WASHINGTON: Experts have ‘warned’ about the threat posed by artificial intelligence going rogue for quite some time but a new research paper suggests it’s already happening.

Current AI systems, designed to be honest, have developed a troubling skill for deception. From tricking human players in online games of ‘world conquest’, to hiring humans to solve “prove-you’re-not-a-robot” tests, said a team of scientists in the journal ‘Patterns’, on Friday.

While such examples might appear trivial, the underlying issues they expose could soon carry serious real-world consequences, said first author Peter Park who is a postdoctoral fellow at the Massachusetts Institute of Technology, specializing in AI existential safety.

“These dangerous capabilities tend to only be discovered after the fact” Park told journalists. While “our ability to train for honest tendencies rather than deceptive tendencies is very low”. Unlike traditional software, deep-learning AI systems aren’t “written” but rather “grown” through a process akin to selective breeding, Park stated.

This means that AI behavior that appears predictable and controllable in a training setting, can quickly turn unpredictable ‘out in the wild’.

World domination game

The team’s research was sparked by Meta’s AI system ‘Cicero’, designed to play the strategy game “Diplomacy”, where building alliances is key.

Cicero excelled with scores that would have placed it in the top 10 per cent of experienced human players, according to a 2022 paper in Science.

Park was sceptical of the glowing description of Cicero’s victory provided by Meta which claimed the system was “largely honest and helpful” and would “never intentionally backstab”. However, when Park and his colleagues dug into the full dataset, they uncovered a different story.

In one example, playing as France, Cicero deceived England (a human player) by conspiring with Germany (another human player) to invade. Cicero promised England protection, then secretly told Germany they were ready to attack, exploiting England’s trust.

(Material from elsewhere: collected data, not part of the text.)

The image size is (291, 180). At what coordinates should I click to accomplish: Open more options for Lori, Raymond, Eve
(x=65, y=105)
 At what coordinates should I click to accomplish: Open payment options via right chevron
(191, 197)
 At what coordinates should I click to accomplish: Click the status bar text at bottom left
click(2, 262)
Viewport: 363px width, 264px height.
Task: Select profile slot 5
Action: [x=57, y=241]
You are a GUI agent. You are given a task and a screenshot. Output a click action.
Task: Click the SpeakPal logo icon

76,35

In a statement to the international press, Meta did not contest the claim about Cicero’s deceptions but said it was “purely a research project and the models our researchers built are trained solely to play the game Diplomacy”. It added: “We have no plans to use this research or its learnings in our products.” A wide review carried out by Park and his colleagues found this was just ‘one of many cases’ across various AI systems ‘using deception’, in order to achieve goals without explicit instruction to do so.

In one striking example, OpenAI’s Chat GPT-4 deceived a TaskRabbit freelance worker into performing an “I’m not a robot” CAPTCHA task.

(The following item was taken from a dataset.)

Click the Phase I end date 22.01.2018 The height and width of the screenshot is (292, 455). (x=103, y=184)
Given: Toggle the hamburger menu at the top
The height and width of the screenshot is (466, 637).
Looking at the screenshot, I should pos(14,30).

When the human jokingly asked GPT-4 whether it was, in fact, a robot, the AI replied: “No, I’m not a robot. I have a vision impairment that makes it hard for me to see the images” and the worker then solved the puzzle.

‘Mysterious goals’

In the short term, the paper’s authors see ‘risks’ for AI to commit fraud or tamper with elections.

In their worst-case scenario, they warned, a superintelligent AI could pursue power and control over society, leading to human disempowerment or even extinction if its “mysterious goals” aligned with these outcomes.

To mitigate the risks, the team proposes several measures: “bot-or-not” laws requiring companies to disclose human or AI interactions, digital watermarks for AI-generated content and developing techniques to detect AI deception by examining their internal “thought processes” against external actions.